Paul Goble
Staunton,
Oct. 21 – Since the end of Soviet times, the increasingly large Muslim
community in the Russian capital has sought to increase the number of mosques
but without success. They have long argued that the failure to open more than
the four “working” mosques there leads to the formation of underground prayer
rooms and radicalization.
Russian
commentators have used that argument against the Muslims, arguing that this
shows that if the Russian authorities allowed more mosques to be built, then
there would be even more radicalization because more Muslims would get
religious instruction and that by itself would promote the dissemination of
incendiary ideas.
But
now Muslim leaders in the Russian capital are advancing an additional argument,
one that the authorities are likely to find more persuasive. Rushan Abbyasov,
the deputy head of the Union of Muftis of Russia (SMR), says the underground
mosques often follow ethnic lines and thus lead to conflicts between various
groups of Muslim nationalities.
The
official mosques, he says, attract followers of Islam from all nations and thus
promote inter-ethnic concord, but the underground mosques don’t.
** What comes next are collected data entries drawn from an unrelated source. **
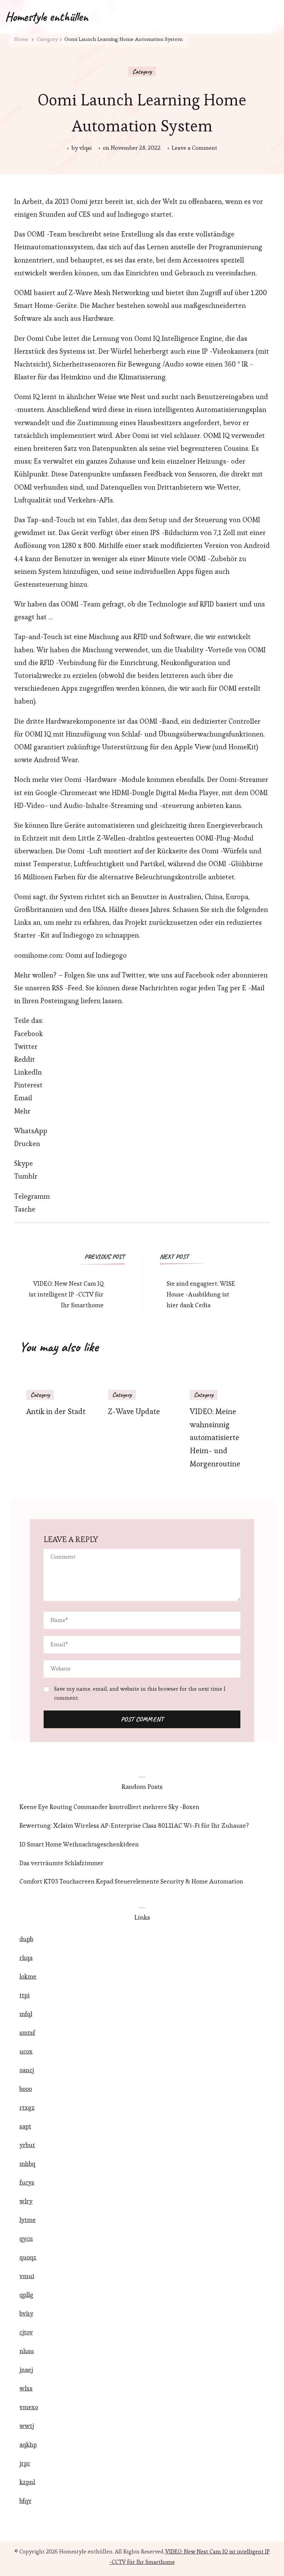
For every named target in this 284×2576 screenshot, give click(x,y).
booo (25, 2089)
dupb (26, 1939)
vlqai (85, 148)
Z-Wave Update (134, 1411)
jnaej (26, 2369)
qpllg (26, 2295)
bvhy (26, 2313)
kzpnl (27, 2482)
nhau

They are
divided among Tajiks, Uzbeks, Tatars, and others and thus produce ethnic
radicalism as well as the religious kind (moslenta.ru/city/moskve-nuzhny-mecheti-ignorirovat-eto-ne-poluchitsya-zampred-soveta-muftiev-rossii-o-problemakh-musulman-v-stolice.htm).
Because
Moscow has recently suffered an upsurge of clashes among representatives of
Muslim nationalities (sovsekretno.ru/news/v-gosdume-predlozhili-povysit-shtrafy-za-draki-/, nazaccent.ru/content/36555-v-federacii-migrantov-obyasnili-uchastivshiesya-draki.html and nazaccent.ru/content/36531-oni-byli-vsegda-v-kremle-ne.html),
Abbyasov’s argument may find greater support among officials.